# YOUR GOAL
From the line containing "Task: Click the Name field label" through the last line of the entries, output the text exactly. Pictures stay out.

[Saved entries]

******************************

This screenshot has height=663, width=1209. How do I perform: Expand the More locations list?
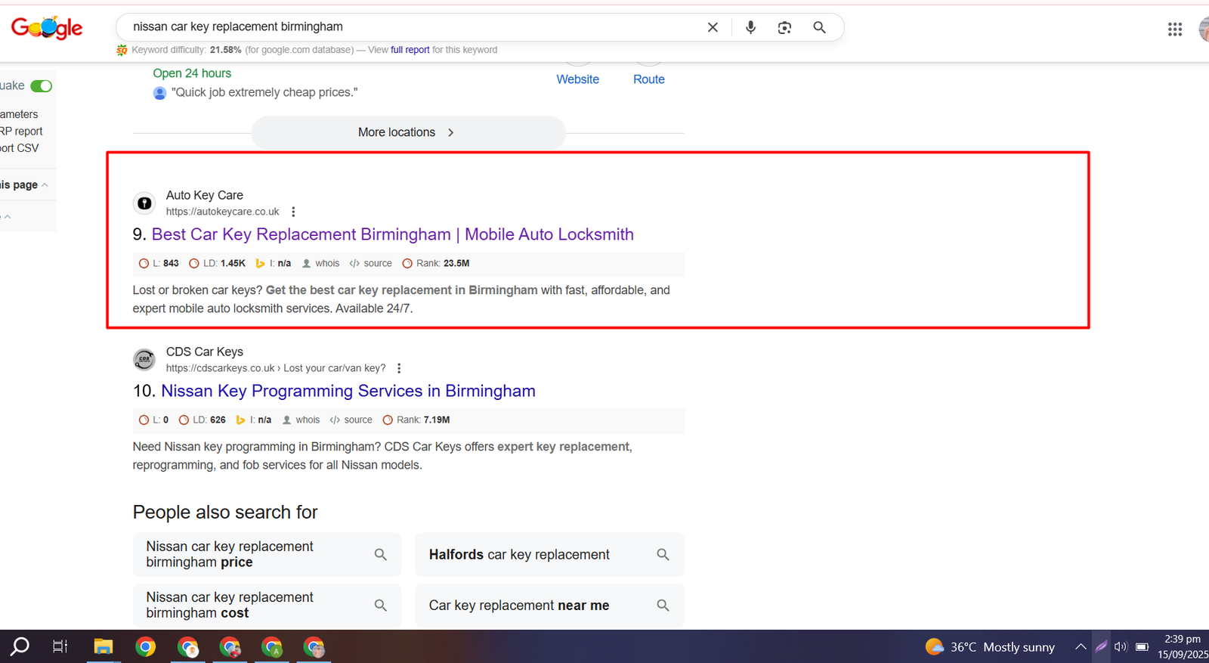(407, 132)
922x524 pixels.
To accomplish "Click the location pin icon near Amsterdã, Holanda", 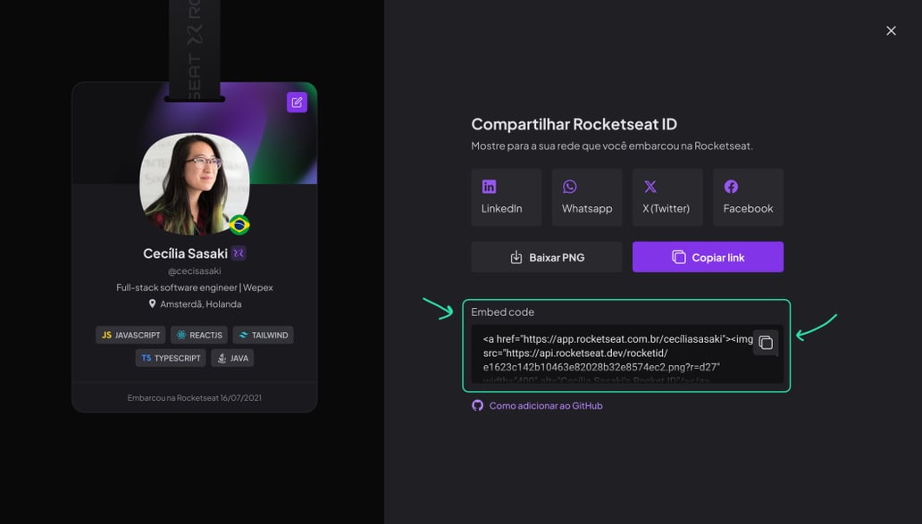I will tap(153, 304).
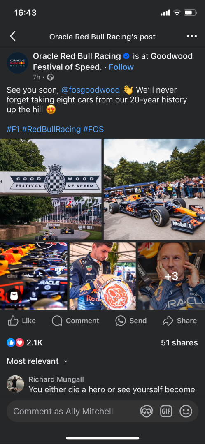Open the #FOS hashtag
The width and height of the screenshot is (205, 444).
point(93,130)
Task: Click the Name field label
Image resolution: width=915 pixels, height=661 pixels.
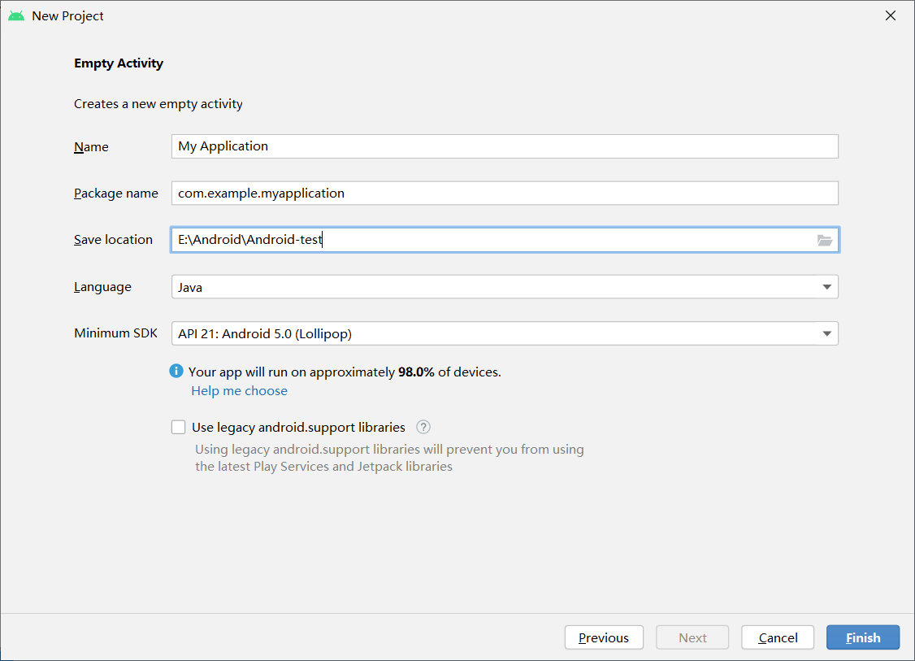Action: tap(91, 147)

******************************

# RESULT FOR THIS TASK
Task: Click the Name field label
Image resolution: width=915 pixels, height=661 pixels.
Action: tap(91, 147)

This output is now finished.